Stated goal »
Reproduce the listing below, swapping each occurrence of "GUI agent" for "interface agent" and leaving everything else unchanged.

Material supplied »
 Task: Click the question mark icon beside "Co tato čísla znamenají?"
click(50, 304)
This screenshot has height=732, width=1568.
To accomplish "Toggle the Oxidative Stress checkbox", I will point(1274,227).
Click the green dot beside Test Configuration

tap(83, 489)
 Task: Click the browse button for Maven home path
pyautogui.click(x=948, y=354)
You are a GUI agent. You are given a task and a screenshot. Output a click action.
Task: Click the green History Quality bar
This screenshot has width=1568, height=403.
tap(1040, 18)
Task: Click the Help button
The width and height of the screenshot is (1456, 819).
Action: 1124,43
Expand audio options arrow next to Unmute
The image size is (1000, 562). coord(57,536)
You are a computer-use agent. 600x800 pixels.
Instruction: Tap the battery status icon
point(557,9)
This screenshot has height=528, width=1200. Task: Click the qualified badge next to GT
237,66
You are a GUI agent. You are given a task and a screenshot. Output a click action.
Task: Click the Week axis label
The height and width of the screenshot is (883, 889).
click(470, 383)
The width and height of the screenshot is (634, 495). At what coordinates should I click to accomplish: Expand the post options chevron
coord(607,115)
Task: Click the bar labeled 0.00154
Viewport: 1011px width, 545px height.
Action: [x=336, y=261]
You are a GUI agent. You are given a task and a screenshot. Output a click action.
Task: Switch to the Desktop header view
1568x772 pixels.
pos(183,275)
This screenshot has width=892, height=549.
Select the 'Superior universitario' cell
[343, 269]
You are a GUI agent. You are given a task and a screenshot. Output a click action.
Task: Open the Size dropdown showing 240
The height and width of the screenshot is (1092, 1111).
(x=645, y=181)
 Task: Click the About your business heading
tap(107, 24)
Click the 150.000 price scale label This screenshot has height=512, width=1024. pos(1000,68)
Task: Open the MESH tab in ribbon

Answer to the exercise »
 Task: Click the question mark icon beside "Co tato čísla znamenají?"
click(50, 304)
This screenshot has height=732, width=1568.
To accomplish "Toggle the Oxidative Stress checkbox", I will point(1274,227).
Click the green dot beside Test Configuration

tap(83, 489)
 Task: Click the browse button for Maven home path
pyautogui.click(x=948, y=354)
You are a interface agent. You are given a task and a screenshot. Output a click action.
Task: Click the green History Quality bar
This screenshot has width=1568, height=403.
tap(1040, 18)
Task: Click the Help button
The width and height of the screenshot is (1456, 819).
Action: 1124,43
Expand audio options arrow next to Unmute
The image size is (1000, 562). coord(57,536)
You are a computer-use agent. 600x800 pixels.
Instruction: Tap the battery status icon
point(557,9)
This screenshot has height=528, width=1200. Task: Click the qualified badge next to GT
237,66
You are a interface agent. You are given a task and a screenshot. Output a click action.
Task: Click the Week axis label
The height and width of the screenshot is (883, 889).
click(470, 383)
The width and height of the screenshot is (634, 495). At what coordinates should I click to accomplish: Expand the post options chevron
coord(607,115)
Task: Click the bar labeled 0.00154
Viewport: 1011px width, 545px height.
Action: [x=336, y=261]
You are a interface agent. You are given a task and a screenshot. Output a click action.
Task: Switch to the Desktop header view
1568x772 pixels.
pos(183,275)
This screenshot has width=892, height=549.
Select the 'Superior universitario' cell
[343, 269]
You are a interface agent. You are given a task and a screenshot. Output a click action.
Task: Open the Size dropdown showing 240
The height and width of the screenshot is (1092, 1111).
(x=645, y=181)
 Task: Click the About your business heading
tap(107, 24)
Click the 150.000 price scale label This screenshot has height=512, width=1024. pos(1000,68)
Task: Open the MESH tab in ribbon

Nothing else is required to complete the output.